Copy every line of the data in which the word "label" occurs.

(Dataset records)
====================

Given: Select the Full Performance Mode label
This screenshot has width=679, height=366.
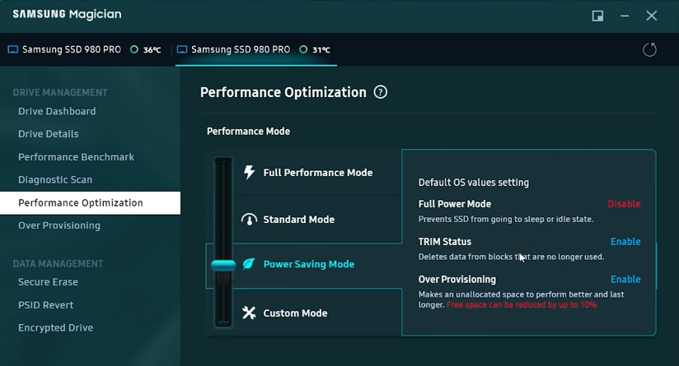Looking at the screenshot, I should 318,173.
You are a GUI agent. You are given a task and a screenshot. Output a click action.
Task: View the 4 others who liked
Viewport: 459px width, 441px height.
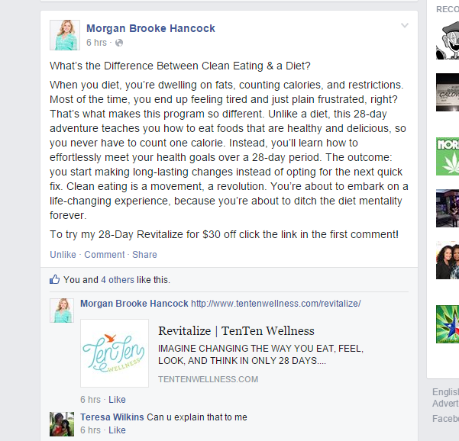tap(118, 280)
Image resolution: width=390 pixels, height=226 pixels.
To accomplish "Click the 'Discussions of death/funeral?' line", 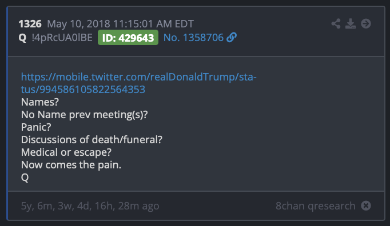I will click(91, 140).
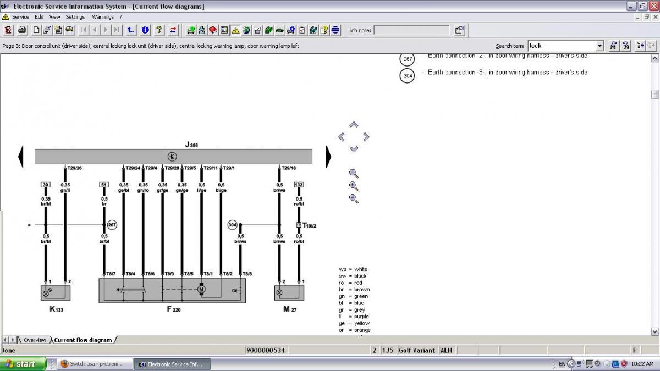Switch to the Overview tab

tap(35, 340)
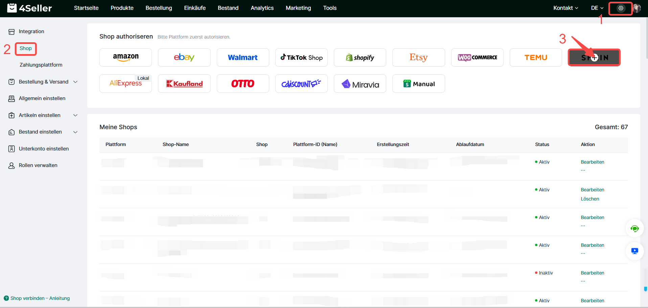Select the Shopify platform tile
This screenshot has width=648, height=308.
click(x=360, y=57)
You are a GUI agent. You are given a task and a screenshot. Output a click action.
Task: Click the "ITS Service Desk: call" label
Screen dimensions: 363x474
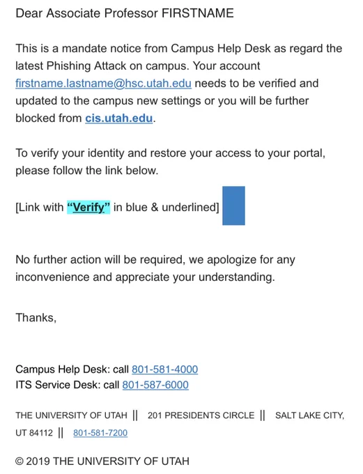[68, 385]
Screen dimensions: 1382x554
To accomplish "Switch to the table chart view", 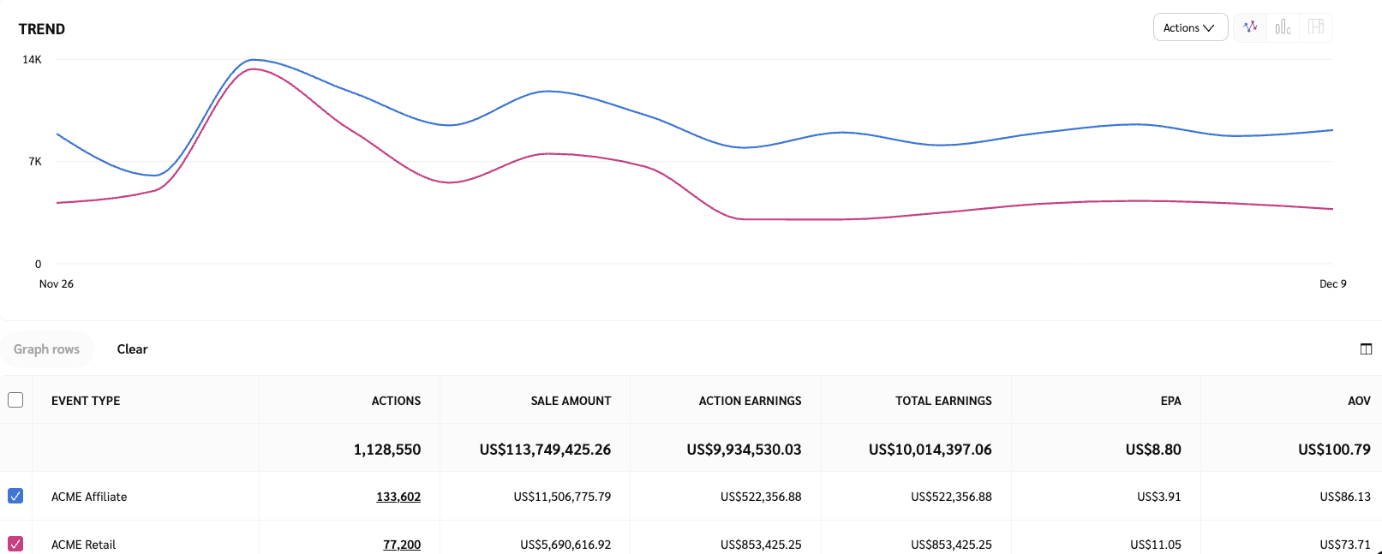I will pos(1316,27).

====================

Response area:
Given: Select the Full Performance Mode label
Task: Click the "ITS Service Desk: call" label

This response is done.